何故なら、青汁には『たくさんの栄養がギッシリと詰まっている』から。

もしも、「ビタミンCをたくさん摂るために、ミカンをたくさん食べよう」と思っても、1度に食べることの出来る量には限界があることを、”満腹感”が教えてくれます。

けれど、サプリメントや健康飲料はどうでしょう?

サプリメントの錠剤を20粒一気に食べたところで、満腹にはなりません。
ドリンクの場合は、一度に大量には飲めなくても、「普段のお茶の代わりに」とノドが乾く度に青汁を飲んだとしても満腹感は得られません。

けれど、体に必要な栄養の量は、既に満腹なのです。

体にとって本当に必要な成分であっても、満タンになってしまった器に注がれる栄養は、もう体にとって不要なものでしかありません。

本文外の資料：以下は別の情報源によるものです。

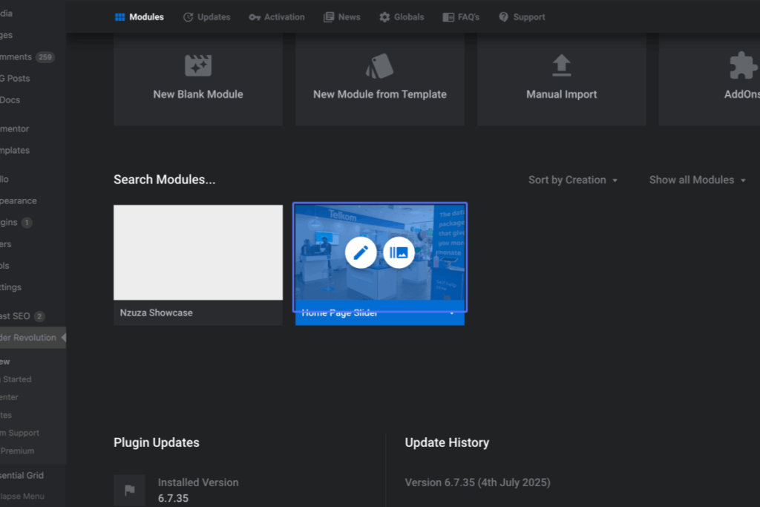Screen dimensions: 760x507
Task: Click the pencil edit icon on Home Page Slider
Action: click(x=361, y=252)
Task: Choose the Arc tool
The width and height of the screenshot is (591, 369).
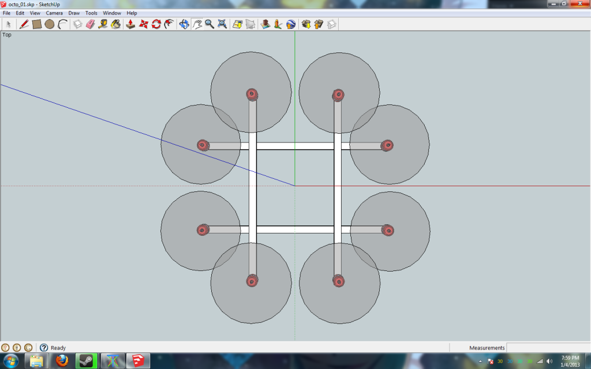Action: point(61,24)
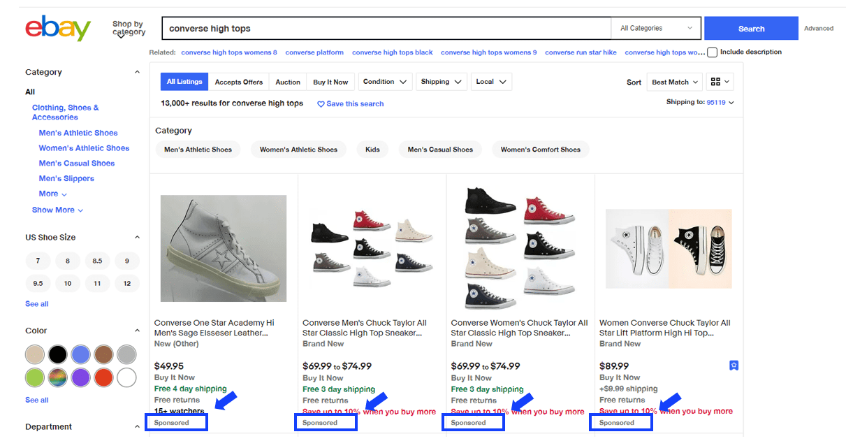Click the search box containing converse high tops
846x448 pixels.
386,29
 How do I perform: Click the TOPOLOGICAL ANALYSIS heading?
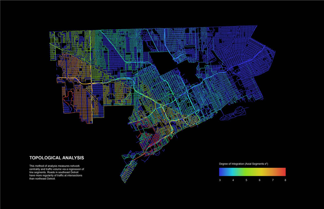click(x=57, y=158)
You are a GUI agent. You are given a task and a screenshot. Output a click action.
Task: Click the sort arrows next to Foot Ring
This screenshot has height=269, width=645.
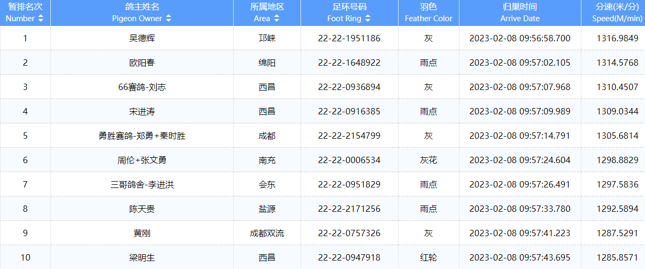368,19
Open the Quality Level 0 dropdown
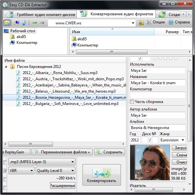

悪玉といわれているLDLコレステロールも、ヒトの細胞にとってなくてはならないも大切なものなのに、溜まり過ぎると内臓脂肪となってしまうため、「悪玉」と、悪者呼ばわりされてしまっているのと全く同じことなのです。

青汁を過剰摂取すると体に支障をきたす理由

では、たくさん青汁を飲んでしまった人は、どうしてお腹をこわしてしまったのでしょうか?それは、青汁が人気の理由の1つでもある『豊富な食物繊維』が原因だったんです。

他にも、青汁に含まれる栄養成分には、摂り過ぎると体に支障をきたすものがあるようです。
順番に見てみましょう。

食物繊維を過剰摂取すると?

青汁には、腸のぜん動運動を促す働きをする『不溶性食物繊維』が豊富に含まれています。
ですので適量であれば、このぜん動運動を促し、腸に溜まっていた宿便を絡め取りながら排泄し、便秘の解消へと繋がるのですが、これを短時間にたくさん摂ってしまうと過度に腸が刺激されてしまい、一時的に下痢を引き起こしてしまうのです。

また、この食物繊維を過剰に摂取すると、体にとって不必要な物と同時に、必要なタンパク質やミネラルまでも一緒に絡め取り排泄してしまうのです。

これでは、せっかく摂った青汁に含まれているミネラルも、その同じ青汁に含まれる食物繊維が原因で体に吸収されることなく排出されてしまうばかりか、酷くするとミネラル欠乏症に陥ってしまう危険性まであります。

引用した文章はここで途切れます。